Intravenous Pyelogram (IVP)

on June 13, 2013

An Intravenous Pyelogram (IVP) is an x-ray examination of the kidneys, ureters and urinary bladder that uses contrast material. When a contrast material is injected into the patient's arm, it travels through the blood stream and collects in the kidneys and urinary tract, turning these areas bright white. 

Common uses of IVP studies
An IVP allows the radiologist to view and assess the anatomy and function of the kidneys and lower urinary tract, and helps the physician assess abnormalities in the urinary system, as well as how quickly and efficiently the patient's system is able to handle waste. The exam is used to help diagnose symptoms such as blood in the urine or pain in the side or lower back, as well as detect problems within the urinary tract resulting from kidney stones, enlarged prostate, and tumors in the kidney, ureters or urinary bladder.
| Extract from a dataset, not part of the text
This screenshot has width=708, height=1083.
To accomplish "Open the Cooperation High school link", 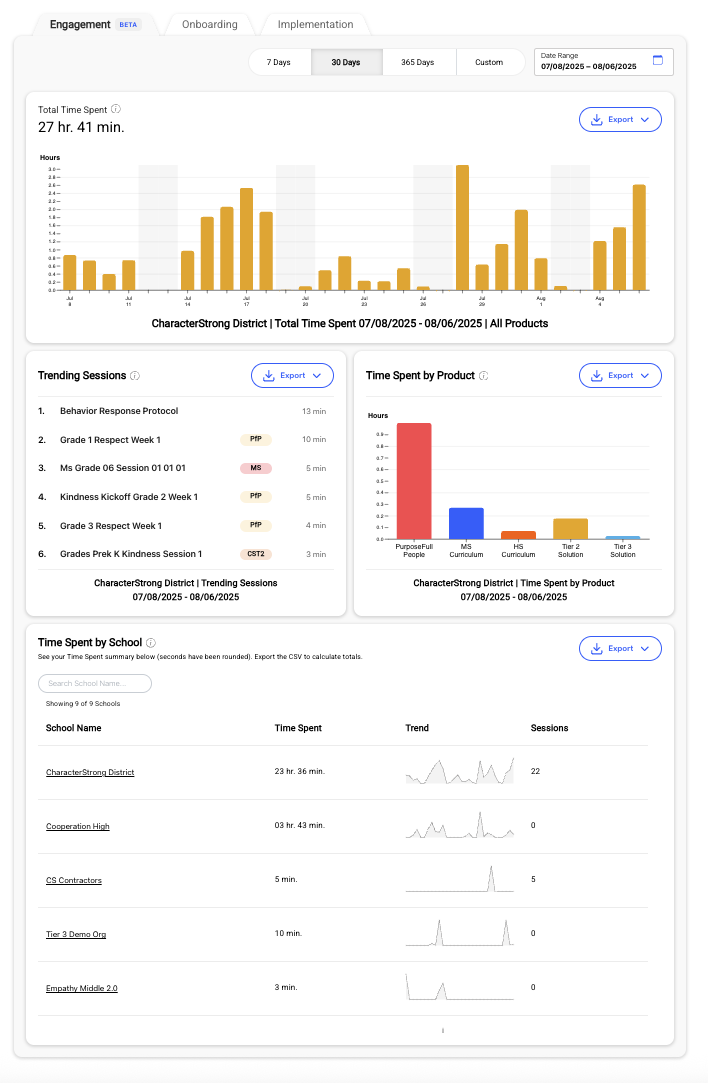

Patient preparation for the procedure:
Your doctor will give you detailed instructions on how to prepare for your IVP study. The day before your exam, you should:

  • Have a clear liquid diet with no red dye foods for supper
  • Take a mild laxative (in either pill or liquid form) around 4pm
  • Fast (nothing to eat or drink) after midnight before your exam.
  • You should wear comfortable, loose-fitting clothing to your exam. You may be given a gown to wear during the procedure
  • Metal objects including jewelry, eyeglasses, dentures and hairpins may affect the CT images and should be left at home or removed prior to your exam. You may also be asked to remove hearing aids and removable dental work

Many patients also receive iodine intravenously (injected into a vein) to help evaluate blood vessels and organs. This contrast material will be injected into a vein shortly before or during your scan. If you are allergic to X-Ray IV contrast, you will need to be pre-medicated a few days before your test. You will need to get a prescription from your physician or from our radiologists to be taken before the test.

Also inform your doctor of any recent illnesses or other medical conditions, and if you have a history of heart disease, asthma, diabetes, kidney disease or thyroid problems. Any of these conditions may increase the risk of an unusual adverse effect.  Women should always inform their physician or technologist if there is any possibility that they are pregnant.